4. Ending the Attorney-Client Relationship

The decision to cease using an outside counsel can arise for a variety of reasons, from resolution of the legal issue to dissatisfaction with the services being provided. In all cases, I advise keeping the termination as amicable as possible, even if the reason for terminating outside counsel is poor legal services.

If the reason for ending an attorney-client relationship is a poor fit, then the process should be simple and straightforward. Assuming there is an engagement letter, the question of how client files will be handled should already be covered. In any event, I always require a copy of the files, even if the matter is closed, simply so that I am sure I have a complete record. After that, all that is left is to pay the last invoice.

On the other hand, if the relationship has turned hostile, many clients in that situation make the mistake of using the same approach they would use for any other vendor and refuse to pay. However, if you owe outside counsel money, depending on local law, they may be able to require payment before returning your files to you. Or more drastically, they may choose to sue for the outstanding fees.
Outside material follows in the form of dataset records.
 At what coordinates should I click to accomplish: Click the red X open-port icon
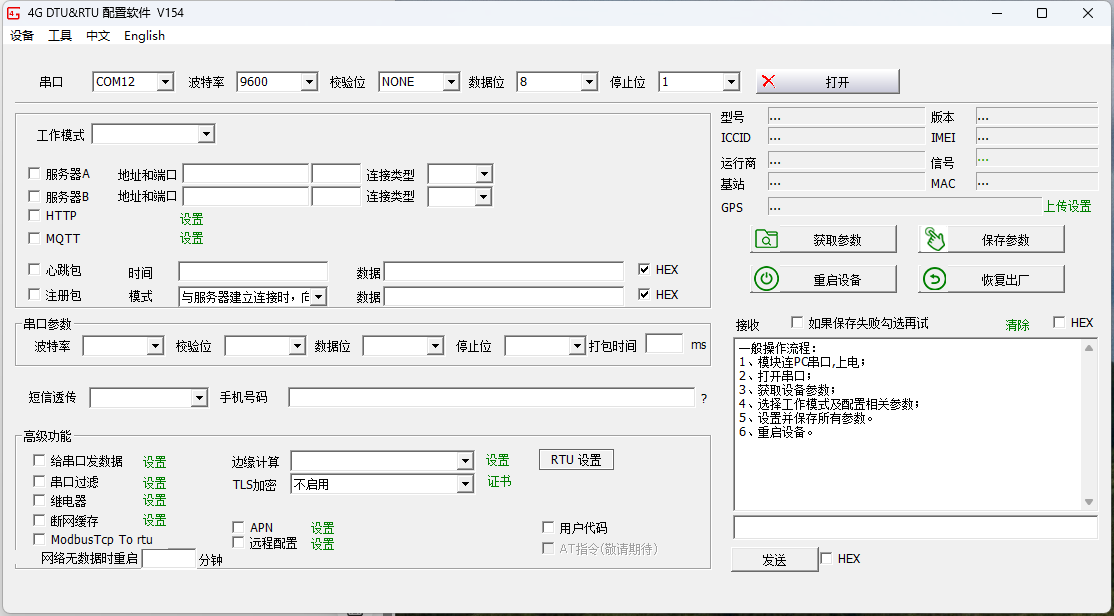click(768, 82)
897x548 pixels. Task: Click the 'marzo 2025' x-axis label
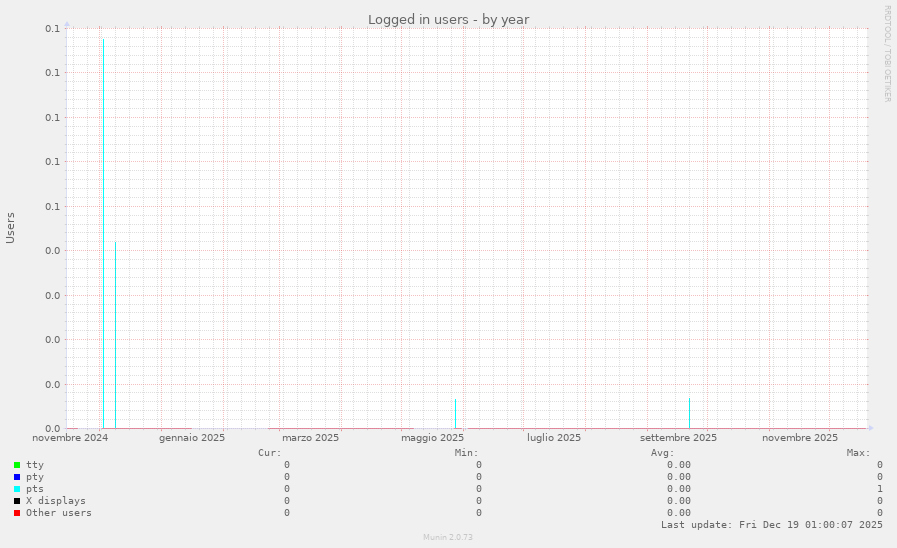(x=310, y=438)
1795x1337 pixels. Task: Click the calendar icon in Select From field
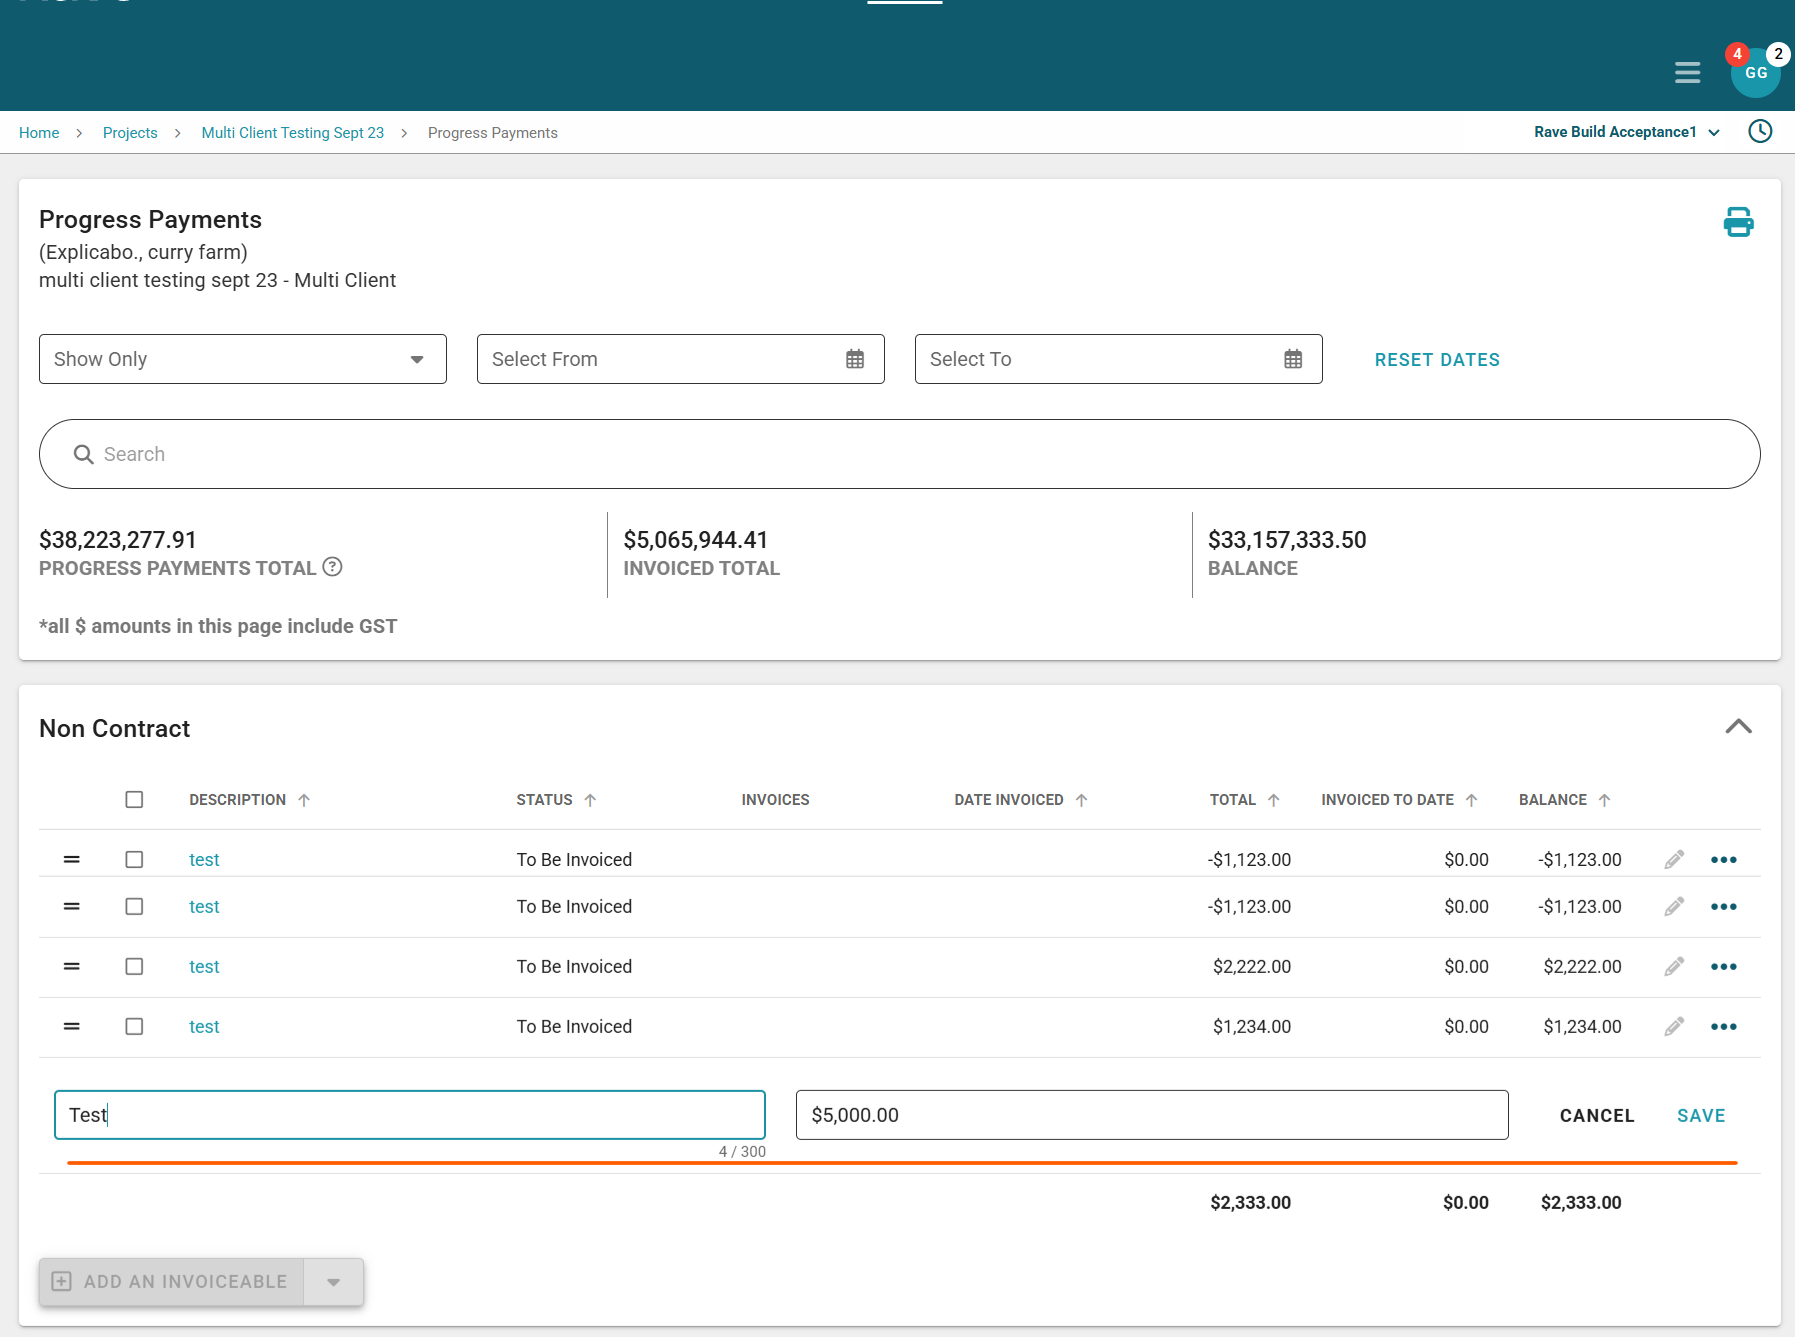pyautogui.click(x=855, y=360)
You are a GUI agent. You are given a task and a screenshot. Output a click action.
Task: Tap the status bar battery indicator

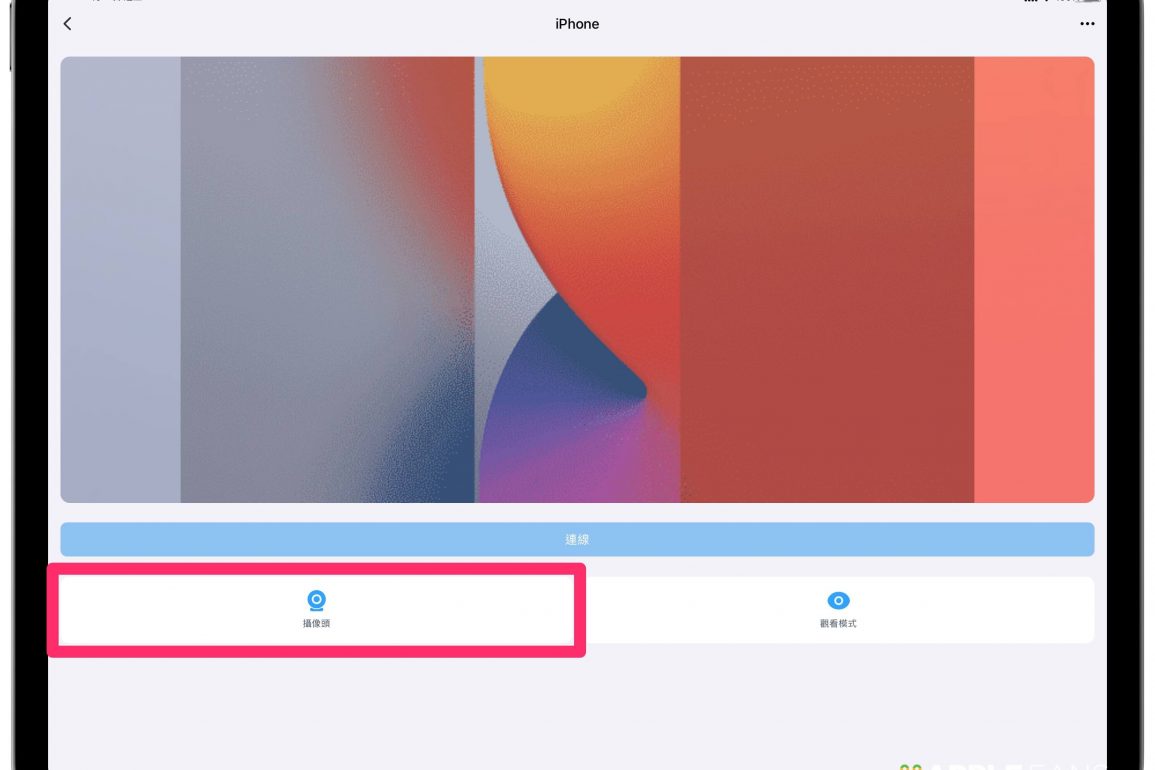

If the firm takes the step of suing for fees, you will probably lose. As a general rule, judges regard people who decline to pay their legal fees with disfavor. In addition, law firms often have the manpower required to litigate without too much difficulty.
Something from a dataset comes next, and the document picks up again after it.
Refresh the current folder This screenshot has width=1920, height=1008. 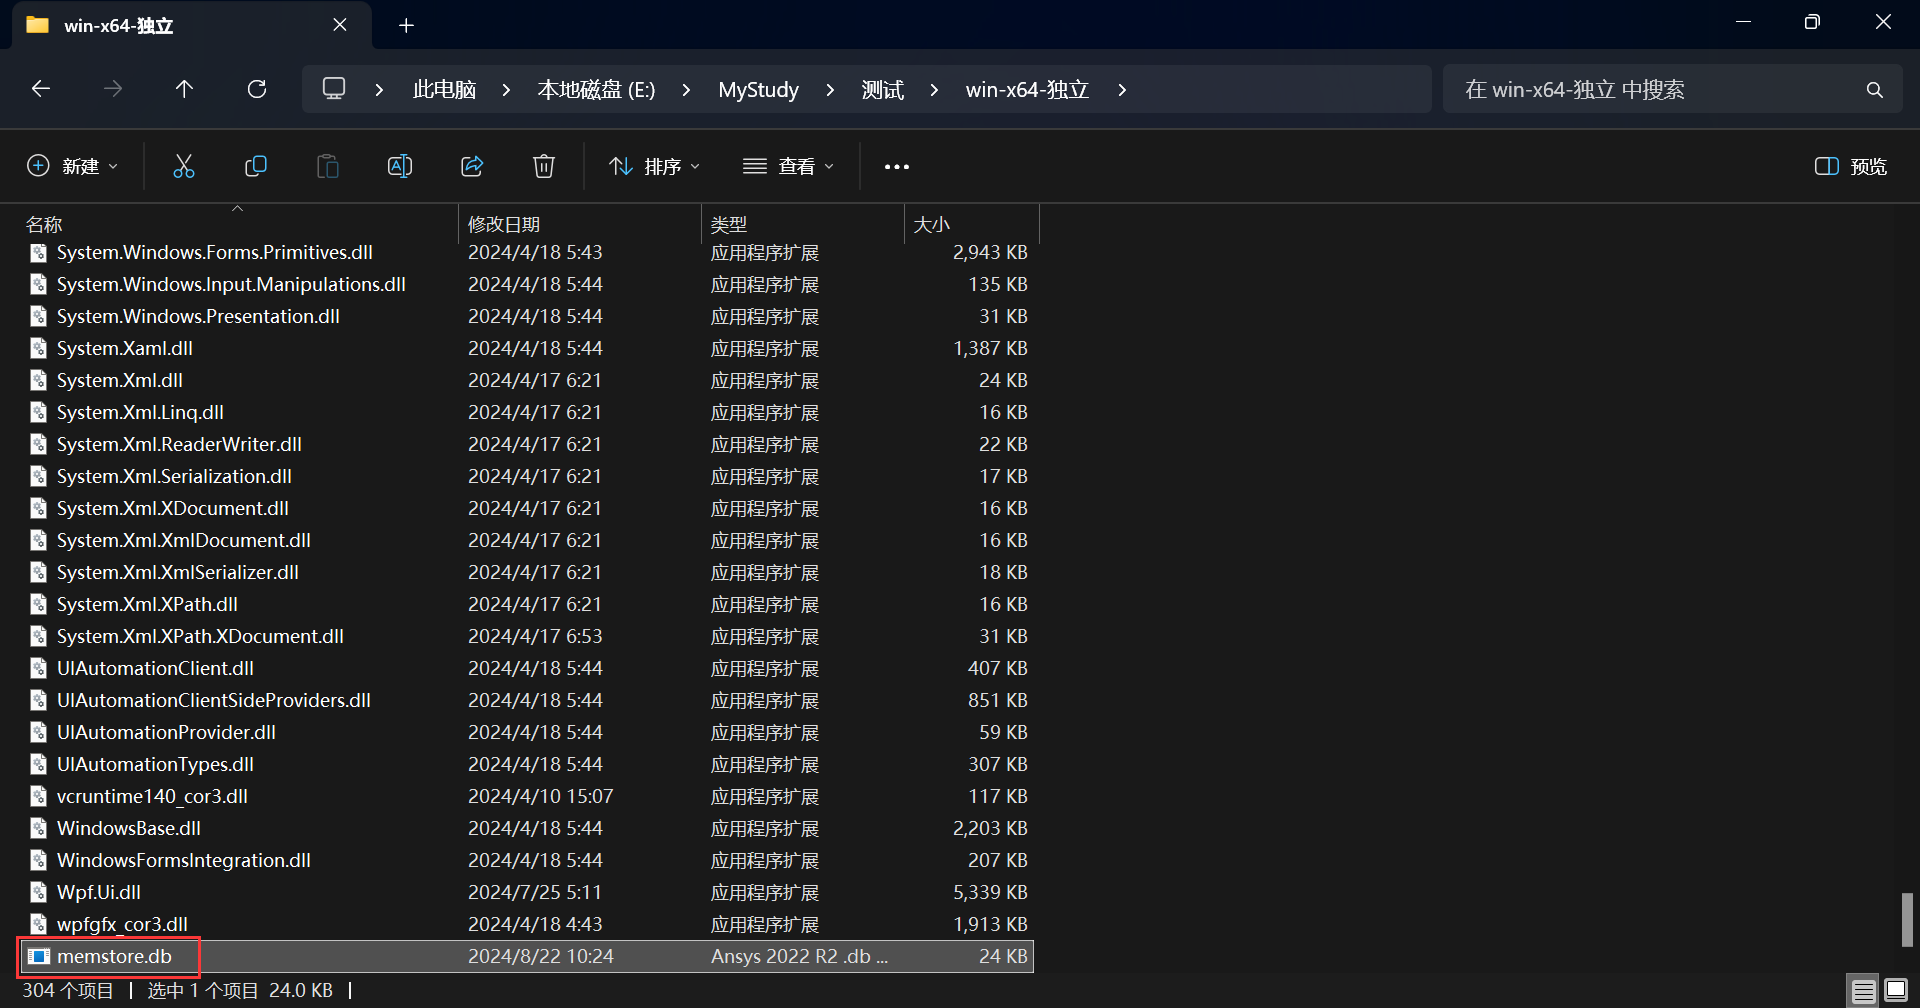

A better approach is to seek a reduction in fees if you feel you’ve been overcharged. Many firms will quickly offer a reasonable adjustment, especially if you can show the areas in which the lawyers charging you failed to provide reasonable services or overcharged for their services.

As a last recourse, non-binding mediation or arbitration are possible approaches, but still be prepared to go to court. Mediation and arbitration panels are dominated by the local bar, and will be predisposed to awarding in favor of their colleagues. Judges may have a similar disposition, but are supposed to be impartial, so you are more likely to get a better result.